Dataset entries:
※

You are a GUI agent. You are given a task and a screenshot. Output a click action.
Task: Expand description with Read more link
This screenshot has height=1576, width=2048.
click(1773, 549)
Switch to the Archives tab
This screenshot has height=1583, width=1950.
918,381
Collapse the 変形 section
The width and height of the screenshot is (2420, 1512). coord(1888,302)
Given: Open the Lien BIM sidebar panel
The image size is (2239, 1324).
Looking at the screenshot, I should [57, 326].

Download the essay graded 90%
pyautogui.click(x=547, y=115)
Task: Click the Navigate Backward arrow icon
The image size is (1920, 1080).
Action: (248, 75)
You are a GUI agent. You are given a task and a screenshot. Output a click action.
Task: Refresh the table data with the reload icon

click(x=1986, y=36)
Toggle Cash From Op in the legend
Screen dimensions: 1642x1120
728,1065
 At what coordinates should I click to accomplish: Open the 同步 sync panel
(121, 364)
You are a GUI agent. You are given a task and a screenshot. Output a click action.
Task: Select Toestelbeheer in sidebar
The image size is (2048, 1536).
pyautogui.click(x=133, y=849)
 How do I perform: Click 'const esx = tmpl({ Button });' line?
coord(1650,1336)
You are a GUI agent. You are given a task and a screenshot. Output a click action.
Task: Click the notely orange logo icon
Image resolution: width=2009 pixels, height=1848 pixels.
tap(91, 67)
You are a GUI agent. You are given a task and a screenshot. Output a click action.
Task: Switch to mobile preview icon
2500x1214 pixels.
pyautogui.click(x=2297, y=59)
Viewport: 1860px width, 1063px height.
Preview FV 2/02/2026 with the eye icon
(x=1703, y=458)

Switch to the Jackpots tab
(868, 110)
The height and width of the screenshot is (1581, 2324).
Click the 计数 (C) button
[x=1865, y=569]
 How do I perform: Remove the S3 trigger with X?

※

## HOW TO COMPLETE THIS TASK
The required output is every line of the entries, starting at the one that contains "Task: Select Toestelbeheer in sidebar" and ending at the last, copied exactly.

## SOLUTION TO THE EXERCISE
Task: Select Toestelbeheer in sidebar
The image size is (2048, 1536).
pyautogui.click(x=133, y=849)
 How do I perform: Click 'const esx = tmpl({ Button });' line?
coord(1650,1336)
You are a GUI agent. You are given a task and a screenshot. Output a click action.
Task: Click the notely orange logo icon
Image resolution: width=2009 pixels, height=1848 pixels.
tap(91, 67)
You are a GUI agent. You are given a task and a screenshot. Output a click action.
Task: Switch to mobile preview icon
2500x1214 pixels.
pyautogui.click(x=2297, y=59)
Viewport: 1860px width, 1063px height.
Preview FV 2/02/2026 with the eye icon
(x=1703, y=458)

Switch to the Jackpots tab
(868, 110)
The height and width of the screenshot is (1581, 2324).
Click the 计数 (C) button
[x=1865, y=569]
 How do I perform: Remove the S3 trigger with X?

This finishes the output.